147.挑戦
 アテネオリンピック女子470級セーリング日本代表の吉迫由香さんと佐竹美都子さんペアは、2001年にペアを組みオリンピックを目指し始めましたが、翌2002年にナショナルチーム落ちとなりました。目指すべきアテネオリンピックは2004年開催ですからこの時期のナショナルチーム落ちは絶望を伴うものでした。
 しかしオリンピックを目指している選手も決して特別な人ではなく、普段は普通に働きながら練習をしている会社員が多く、あきらめる理由はないと再び挑戦の道を選びました。ペアを存続させるための条件は女子レースで優勝すること、男女混合レースでは女子で一位になることでした。土壇場に追い込まれた二人は、再挑戦の最初のレースで優勝、二度目のレースでは女子で一位となり解散の危機を脱したのです。
 一足飛びではなく、目の前の課題を一つひとつクリアしていくことで道は開けると信じての取り組みでした。2年間の必死の取り組みでナショナルチーム復帰を果たした上、オリンピック出場を決定づけました。

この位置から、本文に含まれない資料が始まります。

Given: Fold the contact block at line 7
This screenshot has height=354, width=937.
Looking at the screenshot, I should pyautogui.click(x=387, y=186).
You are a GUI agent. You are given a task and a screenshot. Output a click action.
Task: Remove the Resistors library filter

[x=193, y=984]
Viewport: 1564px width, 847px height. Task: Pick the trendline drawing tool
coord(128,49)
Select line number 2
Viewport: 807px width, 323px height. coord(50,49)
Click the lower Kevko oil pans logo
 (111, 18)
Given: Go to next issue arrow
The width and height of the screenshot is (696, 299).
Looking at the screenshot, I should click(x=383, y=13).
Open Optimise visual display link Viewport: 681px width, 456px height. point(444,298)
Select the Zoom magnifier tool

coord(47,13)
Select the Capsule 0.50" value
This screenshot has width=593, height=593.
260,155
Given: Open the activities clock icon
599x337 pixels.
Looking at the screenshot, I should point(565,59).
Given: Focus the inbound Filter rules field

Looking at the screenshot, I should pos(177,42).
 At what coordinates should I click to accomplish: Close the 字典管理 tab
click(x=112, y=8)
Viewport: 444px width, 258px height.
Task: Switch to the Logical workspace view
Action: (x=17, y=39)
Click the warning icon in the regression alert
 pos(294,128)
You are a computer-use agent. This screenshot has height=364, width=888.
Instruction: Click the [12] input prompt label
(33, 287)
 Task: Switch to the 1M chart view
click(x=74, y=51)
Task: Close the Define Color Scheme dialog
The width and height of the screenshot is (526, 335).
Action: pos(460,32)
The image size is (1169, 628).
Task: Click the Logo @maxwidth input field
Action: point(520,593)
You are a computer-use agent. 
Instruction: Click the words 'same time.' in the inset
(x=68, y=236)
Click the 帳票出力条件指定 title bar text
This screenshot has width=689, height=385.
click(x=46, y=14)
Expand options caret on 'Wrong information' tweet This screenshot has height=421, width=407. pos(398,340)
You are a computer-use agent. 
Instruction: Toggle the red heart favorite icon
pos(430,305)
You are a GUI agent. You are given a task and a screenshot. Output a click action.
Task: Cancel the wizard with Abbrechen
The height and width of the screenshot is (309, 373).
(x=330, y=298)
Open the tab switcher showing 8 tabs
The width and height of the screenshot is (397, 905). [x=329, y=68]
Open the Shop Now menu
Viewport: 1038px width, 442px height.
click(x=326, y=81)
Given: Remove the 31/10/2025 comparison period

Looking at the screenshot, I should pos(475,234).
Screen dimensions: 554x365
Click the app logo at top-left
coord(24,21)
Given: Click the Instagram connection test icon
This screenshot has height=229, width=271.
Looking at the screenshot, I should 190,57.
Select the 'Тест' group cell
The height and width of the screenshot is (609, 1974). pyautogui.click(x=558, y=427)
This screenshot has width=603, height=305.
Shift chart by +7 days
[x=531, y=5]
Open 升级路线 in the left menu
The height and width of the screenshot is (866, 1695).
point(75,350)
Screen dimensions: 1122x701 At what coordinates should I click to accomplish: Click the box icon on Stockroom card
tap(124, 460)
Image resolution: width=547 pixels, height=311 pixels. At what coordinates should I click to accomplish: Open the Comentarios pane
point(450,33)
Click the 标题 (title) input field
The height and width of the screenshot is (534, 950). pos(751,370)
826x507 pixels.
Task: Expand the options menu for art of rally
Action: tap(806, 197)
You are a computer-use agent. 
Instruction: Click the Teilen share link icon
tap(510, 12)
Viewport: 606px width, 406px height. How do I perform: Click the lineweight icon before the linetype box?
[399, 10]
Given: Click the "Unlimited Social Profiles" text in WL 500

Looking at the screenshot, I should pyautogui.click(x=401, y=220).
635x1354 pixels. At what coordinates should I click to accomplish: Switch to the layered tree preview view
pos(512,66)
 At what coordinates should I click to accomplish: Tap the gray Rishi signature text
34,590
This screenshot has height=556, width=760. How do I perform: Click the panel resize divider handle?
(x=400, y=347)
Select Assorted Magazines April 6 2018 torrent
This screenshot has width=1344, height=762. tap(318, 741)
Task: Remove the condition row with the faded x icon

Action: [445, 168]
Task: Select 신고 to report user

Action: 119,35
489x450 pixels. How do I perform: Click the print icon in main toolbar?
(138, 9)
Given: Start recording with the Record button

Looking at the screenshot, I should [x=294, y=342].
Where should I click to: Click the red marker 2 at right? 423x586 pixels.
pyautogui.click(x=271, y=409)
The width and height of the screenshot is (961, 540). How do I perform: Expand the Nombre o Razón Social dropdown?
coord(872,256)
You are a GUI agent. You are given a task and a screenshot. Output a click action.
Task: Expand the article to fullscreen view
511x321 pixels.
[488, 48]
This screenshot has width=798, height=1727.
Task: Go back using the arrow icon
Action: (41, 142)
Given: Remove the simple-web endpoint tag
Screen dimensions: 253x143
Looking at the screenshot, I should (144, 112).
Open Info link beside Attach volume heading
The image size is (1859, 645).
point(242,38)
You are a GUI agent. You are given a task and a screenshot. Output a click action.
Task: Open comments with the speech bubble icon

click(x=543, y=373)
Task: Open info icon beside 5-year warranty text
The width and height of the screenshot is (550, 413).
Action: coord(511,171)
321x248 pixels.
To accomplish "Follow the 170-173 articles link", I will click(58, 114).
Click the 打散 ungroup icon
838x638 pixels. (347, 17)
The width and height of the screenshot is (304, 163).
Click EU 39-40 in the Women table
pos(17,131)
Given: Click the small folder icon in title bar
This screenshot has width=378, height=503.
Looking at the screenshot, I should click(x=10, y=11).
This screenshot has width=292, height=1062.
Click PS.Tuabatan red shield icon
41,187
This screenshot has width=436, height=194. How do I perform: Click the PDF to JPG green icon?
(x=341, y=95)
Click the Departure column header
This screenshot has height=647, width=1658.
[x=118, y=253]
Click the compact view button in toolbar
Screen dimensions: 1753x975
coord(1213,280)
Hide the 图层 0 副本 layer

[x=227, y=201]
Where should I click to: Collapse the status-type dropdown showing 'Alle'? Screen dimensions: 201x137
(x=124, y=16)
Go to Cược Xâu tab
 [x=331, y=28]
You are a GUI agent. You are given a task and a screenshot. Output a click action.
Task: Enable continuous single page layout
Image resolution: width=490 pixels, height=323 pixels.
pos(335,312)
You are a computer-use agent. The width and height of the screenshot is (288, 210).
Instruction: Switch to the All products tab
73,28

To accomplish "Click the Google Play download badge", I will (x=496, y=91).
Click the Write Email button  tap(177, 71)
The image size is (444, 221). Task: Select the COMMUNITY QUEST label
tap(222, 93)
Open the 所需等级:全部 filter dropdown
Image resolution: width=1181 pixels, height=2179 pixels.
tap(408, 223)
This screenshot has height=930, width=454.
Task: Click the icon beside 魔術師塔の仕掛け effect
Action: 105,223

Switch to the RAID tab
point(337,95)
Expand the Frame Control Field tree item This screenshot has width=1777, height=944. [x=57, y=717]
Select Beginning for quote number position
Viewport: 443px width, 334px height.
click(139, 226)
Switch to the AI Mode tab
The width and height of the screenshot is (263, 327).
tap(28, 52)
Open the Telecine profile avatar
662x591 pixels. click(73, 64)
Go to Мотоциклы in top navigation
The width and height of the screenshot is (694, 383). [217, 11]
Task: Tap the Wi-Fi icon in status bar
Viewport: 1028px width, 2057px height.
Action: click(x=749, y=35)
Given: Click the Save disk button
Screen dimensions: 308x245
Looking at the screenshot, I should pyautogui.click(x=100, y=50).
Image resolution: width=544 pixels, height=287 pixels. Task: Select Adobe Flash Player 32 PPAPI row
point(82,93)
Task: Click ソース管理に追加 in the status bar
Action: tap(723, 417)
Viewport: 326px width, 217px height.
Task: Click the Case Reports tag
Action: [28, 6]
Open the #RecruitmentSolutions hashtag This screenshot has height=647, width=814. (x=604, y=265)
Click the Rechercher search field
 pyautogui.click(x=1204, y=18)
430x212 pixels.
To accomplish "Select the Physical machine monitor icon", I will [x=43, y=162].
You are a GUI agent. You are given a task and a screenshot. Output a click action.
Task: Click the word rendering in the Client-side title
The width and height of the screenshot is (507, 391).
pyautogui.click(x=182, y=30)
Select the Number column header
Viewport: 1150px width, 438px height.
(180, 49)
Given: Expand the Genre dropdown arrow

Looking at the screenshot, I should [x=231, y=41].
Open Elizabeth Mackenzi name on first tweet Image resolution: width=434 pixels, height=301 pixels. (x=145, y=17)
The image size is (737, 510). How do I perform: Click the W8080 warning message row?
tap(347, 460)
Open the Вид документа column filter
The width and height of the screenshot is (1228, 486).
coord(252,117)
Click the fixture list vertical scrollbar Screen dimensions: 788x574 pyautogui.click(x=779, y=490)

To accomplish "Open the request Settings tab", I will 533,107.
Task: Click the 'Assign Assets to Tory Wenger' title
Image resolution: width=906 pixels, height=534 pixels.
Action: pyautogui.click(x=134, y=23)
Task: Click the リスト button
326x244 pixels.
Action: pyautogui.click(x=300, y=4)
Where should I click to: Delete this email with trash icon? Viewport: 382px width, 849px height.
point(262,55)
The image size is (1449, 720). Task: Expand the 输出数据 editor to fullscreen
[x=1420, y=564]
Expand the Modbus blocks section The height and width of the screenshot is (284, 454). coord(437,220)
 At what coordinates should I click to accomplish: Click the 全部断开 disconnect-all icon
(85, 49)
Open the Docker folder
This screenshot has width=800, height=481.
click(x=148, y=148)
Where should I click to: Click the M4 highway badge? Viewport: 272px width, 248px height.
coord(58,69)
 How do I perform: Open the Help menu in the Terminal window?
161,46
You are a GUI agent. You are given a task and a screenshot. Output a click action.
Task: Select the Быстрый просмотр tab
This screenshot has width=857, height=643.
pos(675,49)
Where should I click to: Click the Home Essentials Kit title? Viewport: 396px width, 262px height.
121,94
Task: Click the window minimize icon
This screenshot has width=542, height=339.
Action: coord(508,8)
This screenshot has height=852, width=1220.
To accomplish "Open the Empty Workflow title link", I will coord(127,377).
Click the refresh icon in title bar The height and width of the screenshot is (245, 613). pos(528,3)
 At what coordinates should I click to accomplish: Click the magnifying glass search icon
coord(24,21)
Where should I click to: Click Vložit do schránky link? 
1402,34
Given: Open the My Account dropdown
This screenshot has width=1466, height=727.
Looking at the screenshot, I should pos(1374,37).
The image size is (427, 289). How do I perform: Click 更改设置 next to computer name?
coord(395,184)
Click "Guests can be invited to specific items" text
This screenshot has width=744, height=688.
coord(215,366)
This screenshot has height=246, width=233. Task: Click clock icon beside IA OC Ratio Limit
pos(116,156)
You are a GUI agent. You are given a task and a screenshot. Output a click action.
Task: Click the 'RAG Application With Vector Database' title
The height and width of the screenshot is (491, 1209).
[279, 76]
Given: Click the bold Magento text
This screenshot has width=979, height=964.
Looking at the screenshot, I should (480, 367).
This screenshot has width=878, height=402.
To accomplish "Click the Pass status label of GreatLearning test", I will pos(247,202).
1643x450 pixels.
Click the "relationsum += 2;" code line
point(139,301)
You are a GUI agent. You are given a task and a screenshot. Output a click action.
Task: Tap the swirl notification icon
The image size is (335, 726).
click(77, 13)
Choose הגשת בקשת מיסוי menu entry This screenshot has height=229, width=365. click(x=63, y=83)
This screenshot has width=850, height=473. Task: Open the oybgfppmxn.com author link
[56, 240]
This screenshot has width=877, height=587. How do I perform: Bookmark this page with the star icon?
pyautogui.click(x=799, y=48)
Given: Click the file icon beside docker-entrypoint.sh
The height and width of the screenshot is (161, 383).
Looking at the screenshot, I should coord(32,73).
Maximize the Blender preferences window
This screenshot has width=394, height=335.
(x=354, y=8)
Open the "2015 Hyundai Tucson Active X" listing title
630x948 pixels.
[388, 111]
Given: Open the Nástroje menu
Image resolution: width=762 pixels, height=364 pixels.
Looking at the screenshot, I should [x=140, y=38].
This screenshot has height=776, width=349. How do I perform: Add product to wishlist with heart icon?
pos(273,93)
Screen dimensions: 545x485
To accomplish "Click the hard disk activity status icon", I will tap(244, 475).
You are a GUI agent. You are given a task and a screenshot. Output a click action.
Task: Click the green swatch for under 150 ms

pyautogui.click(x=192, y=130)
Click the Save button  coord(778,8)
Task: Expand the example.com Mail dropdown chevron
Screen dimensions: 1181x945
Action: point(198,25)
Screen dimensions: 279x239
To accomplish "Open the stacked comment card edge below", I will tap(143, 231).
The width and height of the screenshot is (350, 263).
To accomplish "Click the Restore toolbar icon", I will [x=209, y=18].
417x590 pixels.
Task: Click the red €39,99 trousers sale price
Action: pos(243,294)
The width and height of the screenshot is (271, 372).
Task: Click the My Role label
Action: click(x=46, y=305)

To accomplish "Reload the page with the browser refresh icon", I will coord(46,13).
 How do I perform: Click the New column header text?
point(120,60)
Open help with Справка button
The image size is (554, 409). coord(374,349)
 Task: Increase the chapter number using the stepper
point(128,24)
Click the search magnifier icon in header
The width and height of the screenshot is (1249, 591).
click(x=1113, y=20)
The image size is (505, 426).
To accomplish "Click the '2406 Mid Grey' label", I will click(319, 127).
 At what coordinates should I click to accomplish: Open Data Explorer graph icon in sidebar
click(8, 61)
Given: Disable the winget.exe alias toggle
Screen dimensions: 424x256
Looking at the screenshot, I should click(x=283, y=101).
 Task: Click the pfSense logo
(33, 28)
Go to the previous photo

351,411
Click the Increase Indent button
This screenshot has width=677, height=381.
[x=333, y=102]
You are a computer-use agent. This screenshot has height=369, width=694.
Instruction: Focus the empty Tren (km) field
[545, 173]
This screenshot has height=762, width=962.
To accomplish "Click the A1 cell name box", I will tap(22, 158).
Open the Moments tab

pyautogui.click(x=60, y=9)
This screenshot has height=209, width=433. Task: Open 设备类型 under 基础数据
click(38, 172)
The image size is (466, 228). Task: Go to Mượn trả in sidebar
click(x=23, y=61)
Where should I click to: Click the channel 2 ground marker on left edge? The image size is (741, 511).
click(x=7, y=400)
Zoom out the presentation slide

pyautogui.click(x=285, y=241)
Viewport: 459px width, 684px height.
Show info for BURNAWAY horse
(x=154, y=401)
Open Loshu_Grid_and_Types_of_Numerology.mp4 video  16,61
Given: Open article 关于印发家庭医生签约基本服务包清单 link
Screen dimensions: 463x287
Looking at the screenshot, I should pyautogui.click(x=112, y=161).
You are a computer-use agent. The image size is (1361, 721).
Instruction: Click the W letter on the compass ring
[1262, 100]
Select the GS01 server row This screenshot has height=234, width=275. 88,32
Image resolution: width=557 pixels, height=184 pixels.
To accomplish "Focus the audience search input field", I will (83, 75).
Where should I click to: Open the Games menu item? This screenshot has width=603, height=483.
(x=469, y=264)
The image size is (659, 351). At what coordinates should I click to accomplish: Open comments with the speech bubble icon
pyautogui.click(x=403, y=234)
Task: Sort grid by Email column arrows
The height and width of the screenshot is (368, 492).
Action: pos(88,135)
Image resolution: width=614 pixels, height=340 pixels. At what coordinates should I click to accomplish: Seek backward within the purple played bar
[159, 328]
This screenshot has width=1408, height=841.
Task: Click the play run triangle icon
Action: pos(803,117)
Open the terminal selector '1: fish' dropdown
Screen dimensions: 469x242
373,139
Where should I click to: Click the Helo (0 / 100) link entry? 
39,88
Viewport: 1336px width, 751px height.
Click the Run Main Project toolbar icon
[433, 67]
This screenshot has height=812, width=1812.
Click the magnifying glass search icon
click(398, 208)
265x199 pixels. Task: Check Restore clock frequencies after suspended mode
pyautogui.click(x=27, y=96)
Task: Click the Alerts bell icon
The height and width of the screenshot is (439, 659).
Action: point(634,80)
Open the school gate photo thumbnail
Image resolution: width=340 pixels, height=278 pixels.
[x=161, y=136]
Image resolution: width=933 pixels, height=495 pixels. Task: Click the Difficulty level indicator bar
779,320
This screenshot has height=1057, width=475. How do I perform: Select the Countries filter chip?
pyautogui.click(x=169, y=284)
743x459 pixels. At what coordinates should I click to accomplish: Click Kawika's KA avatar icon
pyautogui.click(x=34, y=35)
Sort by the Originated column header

 夢のオリンピックでは、最初のレースで三位に入りましたが、カナダチームから進路妨害の申し入れがあり、審議の結果失格となりました。三位だとポイントが3点ですが、失格となると21点がつけられます。470級ヨットレースは11レースの内、最も悪い1レースの得点を除外した10レースの合計得点を争い、得点が少ないチームが上位となります。3点で発進の筈が21点になったのですから、マイナス18点となり精神的にダメージを受けました。
 世界トップレベルの選手には技術的な差は殆どありません。スタートが悪いと順位を落とさないように守りのレースを指向し、リスクを伴うレース運びやコース取りは難しくなります。結局総合11位で彼女達のアテネは終わりました。初日はどん底からのスタートとなりましたが、最終レースはトップをと狙おうと目的を持ち挑んだ結果、見事に一位でゴールを切りました。
 歴史に「もしも」はありませんが、初日が三位だったとしたら総合で5位に入賞していた計算となります。今更ながら残念ですが、抗議があった場合の審議は英語で行われるため、カナダチームと比較して英語力がない日本チームは思ったことが表現出来ないので不利益を被りました。思ったことが審議の場で伝わっていたら結果は異なっていたかも知れません。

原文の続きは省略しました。